I have previously differentiated the grassroots memorial in the trees from roadside memorials, noting that the memorial at The Angel does not mark the site of a death. Comparison with the memorials at Easington Colliery offers a sharpened perspective on this statement. Paired with the Disaster Memorial nearby, the pit cage at Easington marks the site where the explosion occurred in 1951; the sculpture commemorates the 83 lives that were lost there. The form of the pit cage is also specific to the event of the explosion, commemorating the change of shift that had entangled so many men at a single site.

If I turn to the entry for the Ravensworth Ann Colliery on the website of the Durham Mining Museum, the single listing under ‘Disasters (5 or more killed)’ is an explosion that took 16 lives on 10th June 1757. This accident, although claiming over the 10 lives that qualify an event as a mining disaster, is on a smaller scale than at Easington and it is far outside of living memory. Under ‘Names of those killed at this colliery’, 80 men are listed, including the 16 men who died in the explosion. The remaining 64 men died as a result of individual accidents, most often killed by a fall of stone or being struck by a truck. These deaths have different causes and, while they lend weight and specificity to Antony Gormley’s intention to commemorate on the site those who died as a result of the mining industry, The Angel is not specific either to these men or to the Ravensworth Ann colliery. The form of The Angel does not explicitly reference the mine, and the sculpture’s title gestures to the broader demise of heavy industry across the region.

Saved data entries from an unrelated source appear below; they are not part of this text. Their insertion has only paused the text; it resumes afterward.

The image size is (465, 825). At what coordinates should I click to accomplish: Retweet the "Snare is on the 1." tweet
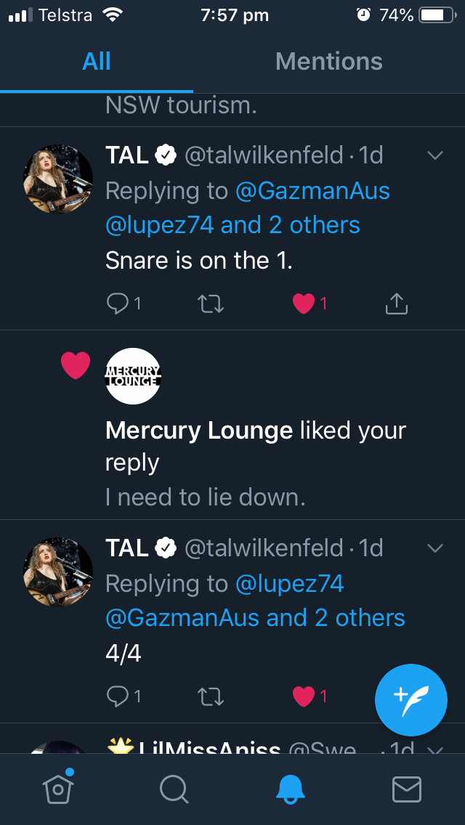[x=210, y=304]
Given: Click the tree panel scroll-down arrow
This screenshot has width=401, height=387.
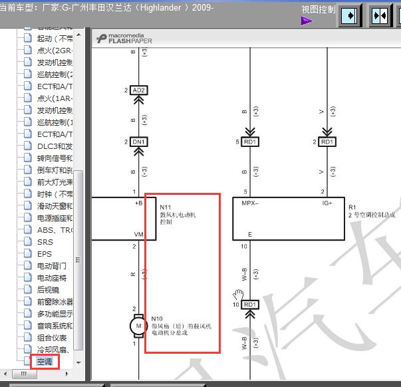Looking at the screenshot, I should 78,362.
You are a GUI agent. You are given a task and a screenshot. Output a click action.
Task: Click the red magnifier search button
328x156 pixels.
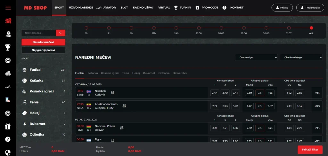(61, 33)
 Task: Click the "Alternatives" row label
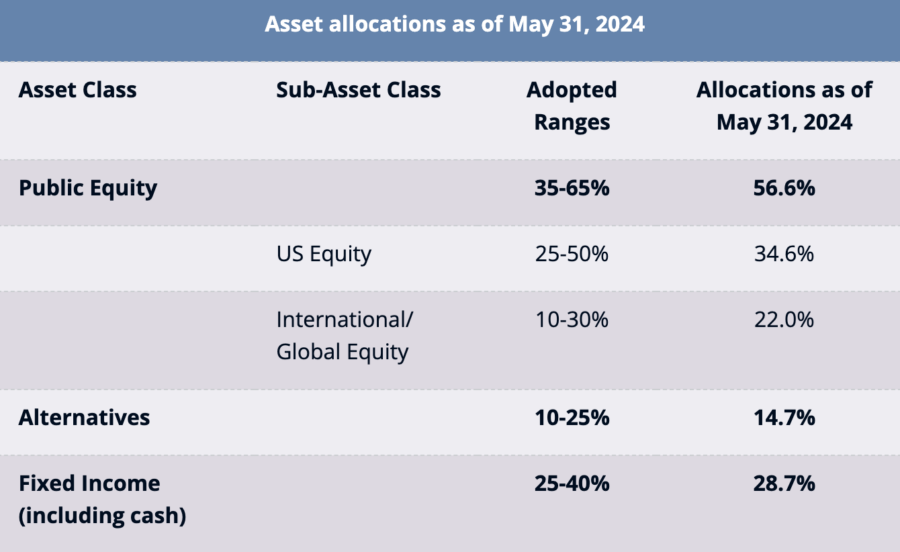click(x=84, y=418)
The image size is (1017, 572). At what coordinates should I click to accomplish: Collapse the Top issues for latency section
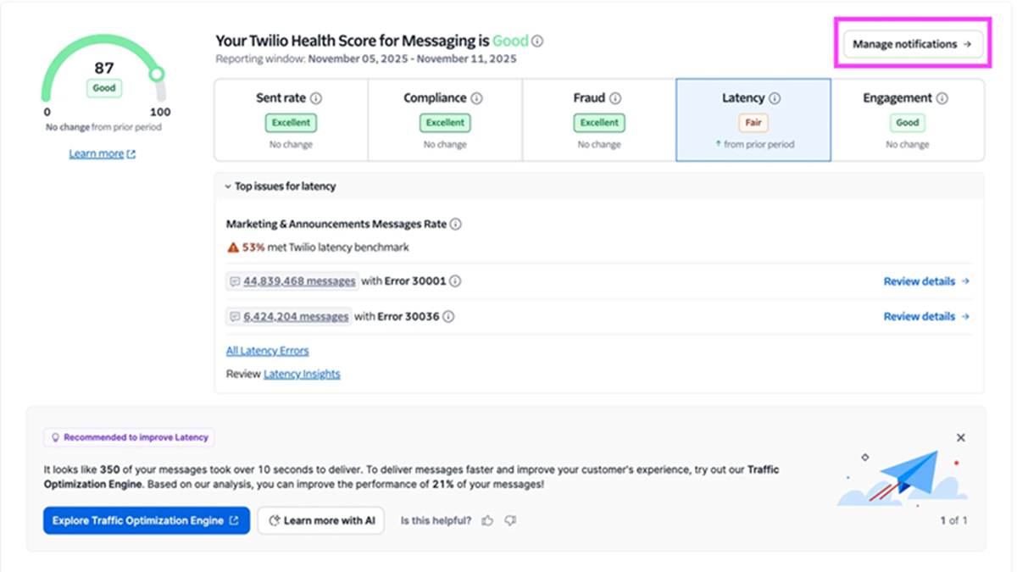coord(227,186)
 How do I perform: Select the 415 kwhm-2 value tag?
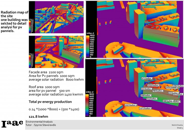(147, 89)
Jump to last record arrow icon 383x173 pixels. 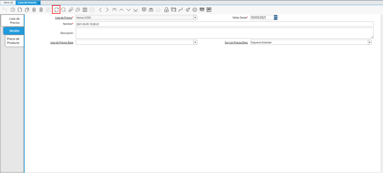coord(135,10)
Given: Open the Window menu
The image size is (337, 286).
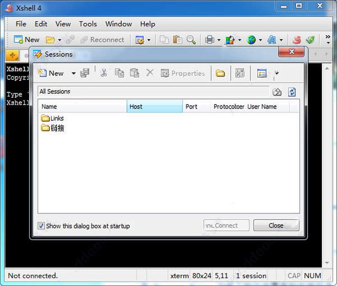Looking at the screenshot, I should point(119,24).
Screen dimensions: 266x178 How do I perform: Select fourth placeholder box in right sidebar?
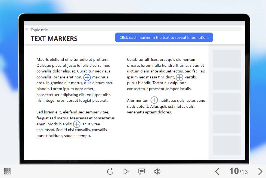pyautogui.click(x=227, y=124)
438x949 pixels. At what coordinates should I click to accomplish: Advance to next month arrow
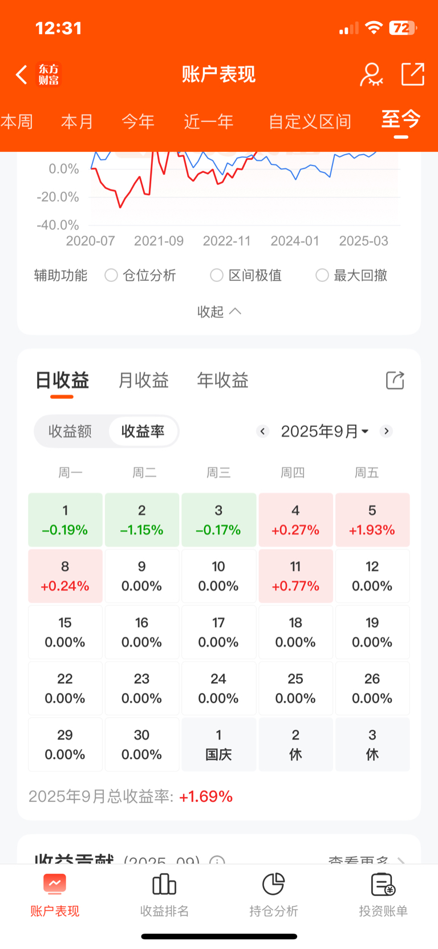coord(387,431)
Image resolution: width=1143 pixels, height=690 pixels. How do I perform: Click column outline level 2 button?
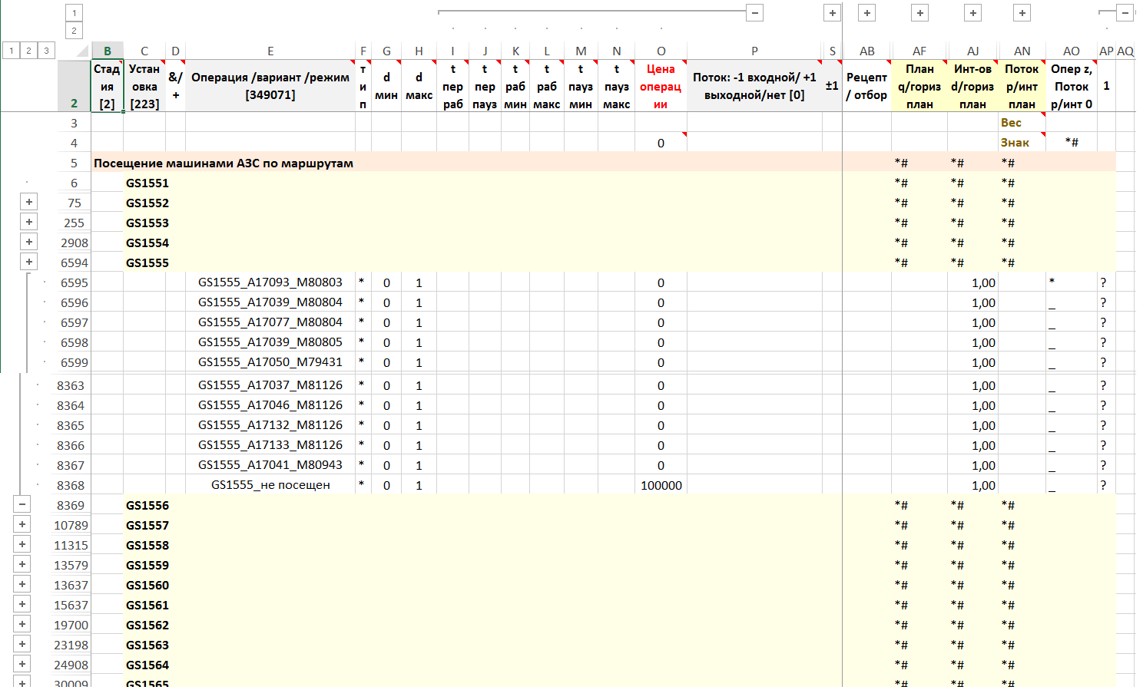(74, 31)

Reading the pit cage at Easington Colliery in relation to The Angel calls attention to the importance of history in understanding the resonance of the site as a memorial space. The pit cage memorial at Easington marks the site where the explosion occurred in 1951, and it commemorates the 83 lives that were lost. The Angel stands on a site that still carries the emotional weight of the 80 deaths listed by the Mining Museum as having occurred over the timeframe that the colliery was in operation. Nevertheless, Gormley’s sculpture does not commemorate either a single event or particular lives. The lack of specificity of The Angel lends itself to adoption as a grassroots memorial in a way that the Easington pit cage memorial does not – the sculpture marks the site out as a place of memorial significance, but it evokes a range of associations, meaning that visitors can more readily connect it to their own particular lives and losses.